Figure 7: The eventual reduction in symptoms of anxiety during prolonged exposure (without avoidance) over a 20 to 60 minute period.

There are four types of prolonged exposure that are used with varying degrees according to the anxiety disorder that is being treated (Choy, Fyer, Lipsitz, 2007).

Prolonged in-vivo exposure is a technique that is used with individuals who are suffering from anxiety disorders where the feared stimulus is external. Prolonged exposure is done to the feared stimulus that has previously been avoided in response to the anxiety. Prolonged in-vivo exposure is used with most anxiety disorders but most often forms a significant component to treatment planning with specific phobias, social phobia, agoraphobia, obsessive-compulsive disorder and post-traumatic stress disorder.

Prolonged imaginal exposure is a technique that is primarily used with individuals who are suffering from post-traumatic stress disorder. Imaginal exposure is used with anxiety disorders where the feared stimulus is imaginal (an image). Memories of traumatic experiences trigger a great deal of anxiety and panic in individuals suffering from PTSD. The memories and all that triggers them are seen as the non-dangerous stimuli, which trigger the perception of threat and the fear response in PTSD. Exposure is thus done to the images and memories of the traumatic event until the brain no longer reacts to them as dangerous (because they aren't, even though they may remain unpleasant). Imaginal exposure may also be used in the treatment of other anxiety disorders as a preparatory step before in-vivo exposure.
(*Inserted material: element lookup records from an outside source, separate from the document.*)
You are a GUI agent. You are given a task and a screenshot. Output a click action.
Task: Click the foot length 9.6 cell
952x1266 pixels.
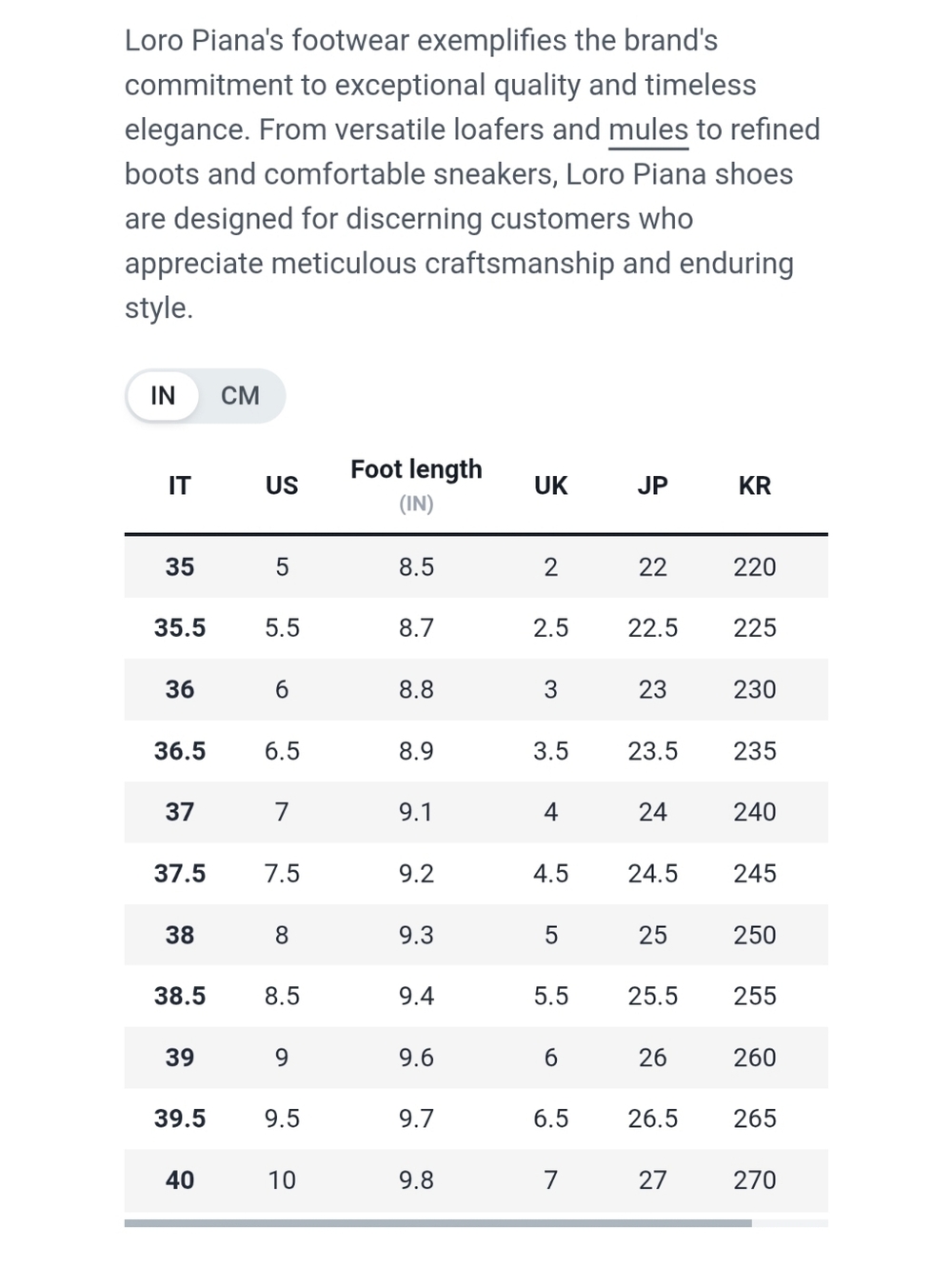416,1058
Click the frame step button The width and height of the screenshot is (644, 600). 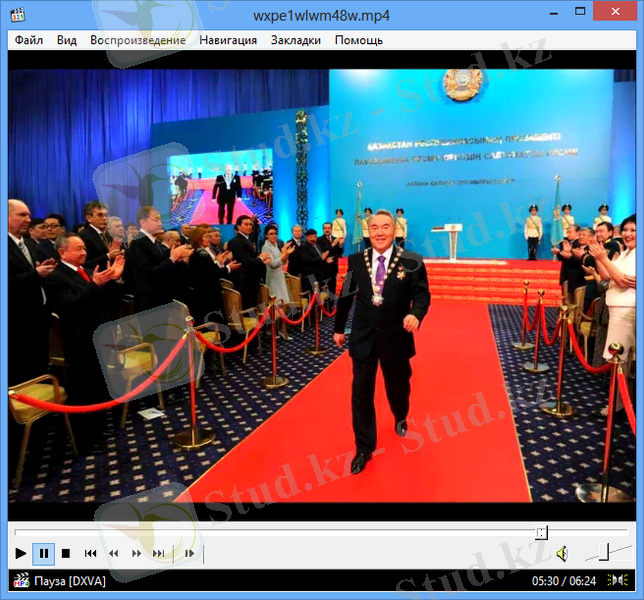189,553
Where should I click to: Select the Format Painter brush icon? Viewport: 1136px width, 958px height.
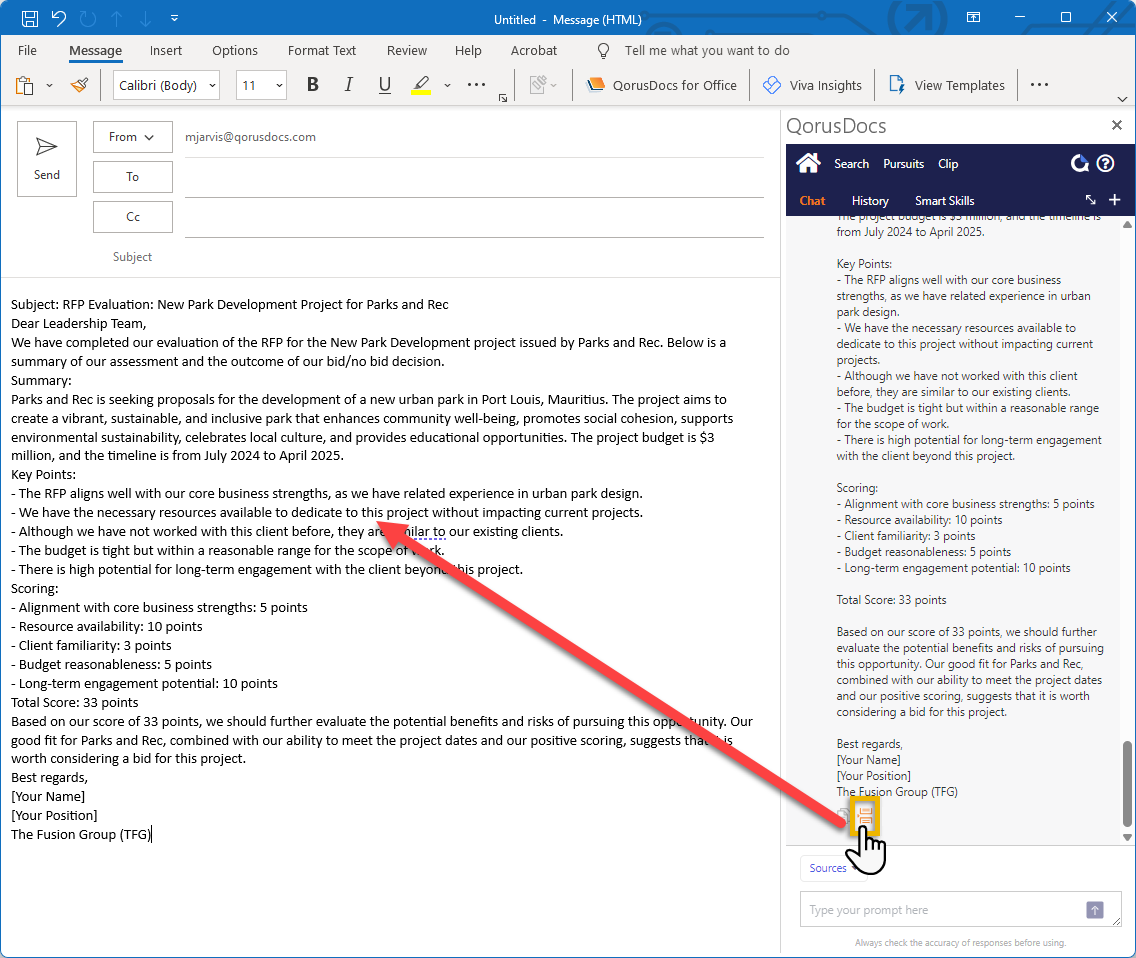pos(79,85)
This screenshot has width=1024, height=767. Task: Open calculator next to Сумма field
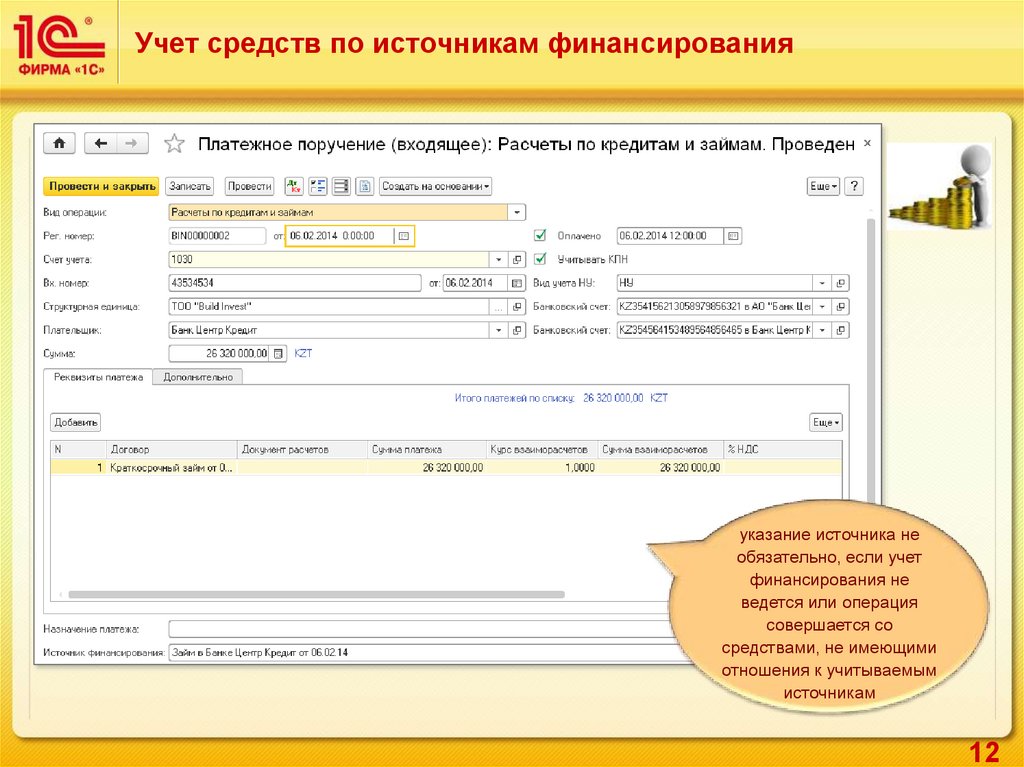click(x=279, y=353)
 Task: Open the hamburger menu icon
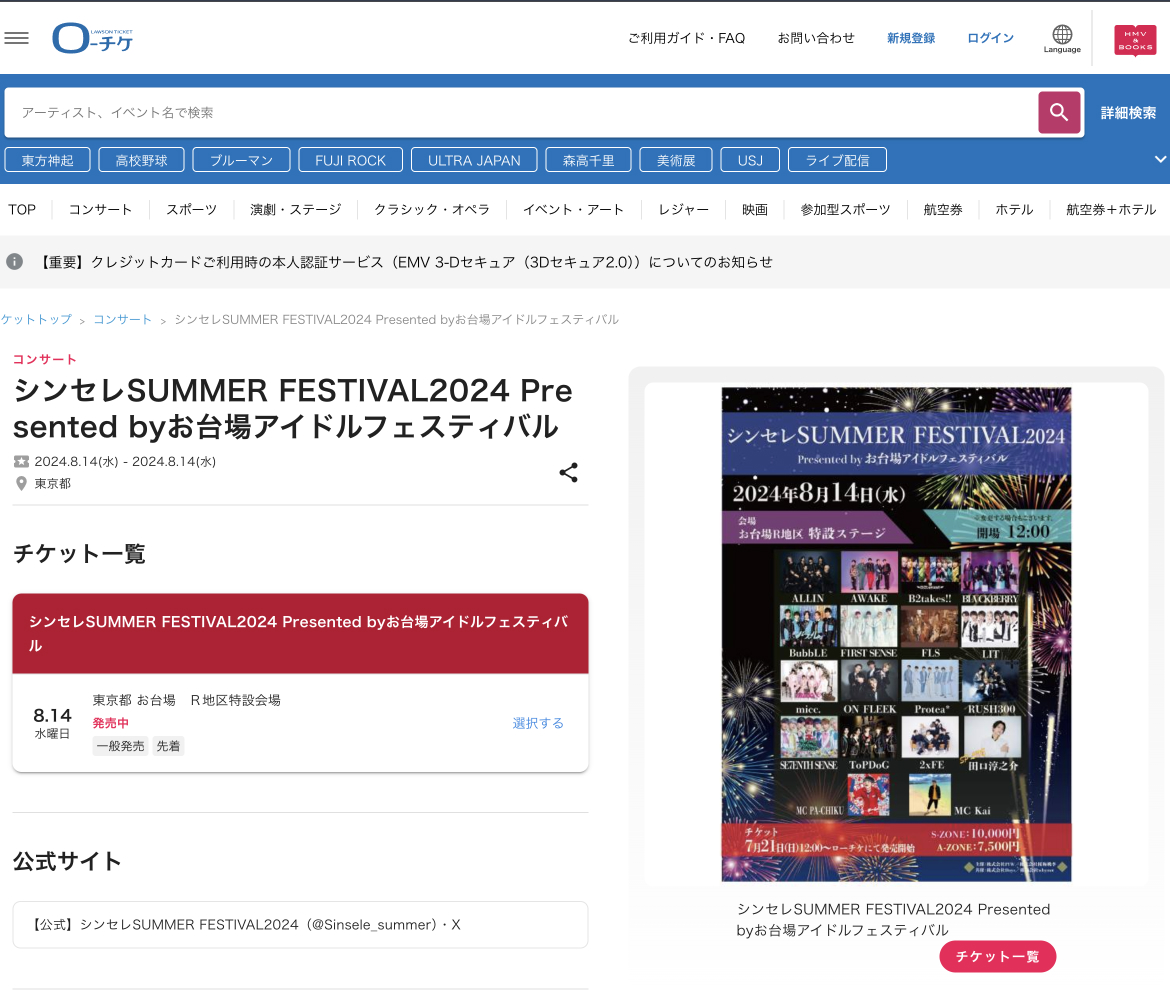tap(17, 38)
Imaginal exposure to images relating to the content of worry, may also be done with people with generalized anxiety disorder.

Interoceptive exposure is a technique during which individuals are exposed to the internal physical sensations that they react to with fear, panic, anxiety or worry. Interoceptive exposure is used primarily with people suffering from panic disorder, agoraphobia or claustrophobia. It is however often also helpful as an adjunct to in-vivo exposure for phobias, especially when people are extremely anxious and fearful of their anxiety.

Virtual exposure is a technique that is used using virtual reality computer software that assists individuals with exposure exercises that would difficult to create in-vivo (real life). Virtual exposure is most often used with people who have a phobia of flying. This is because it is often difficult and very expensive to do in-vivo exposure with aircraft.

Figure 8: A diagrammatic illustration of the way in which a non-dangerous stimulus (memory of a traumatic event) becomes associated with the perception of safety and a calmer response as a result of prolonged imaginal exposure. As with figure 2 above, the example relates to an individual suffering from PTSD

Each of these exposure techniques are ultimately aimed at assisting the brain to build stronger associations between the non-dangerous stimulus and the perception of safety that tend to overpower associations between the non-dangerous stimulus and the perception of danger and the fear response. Prolonged exposure is a very powerful and extremely successful technique that assist in reducing symptoms of many anxiety disorders. Our clinical experience would suggest that prolonged exposure is most useful after an initial cognitive therapy intervention and a significant amount of psycho-education.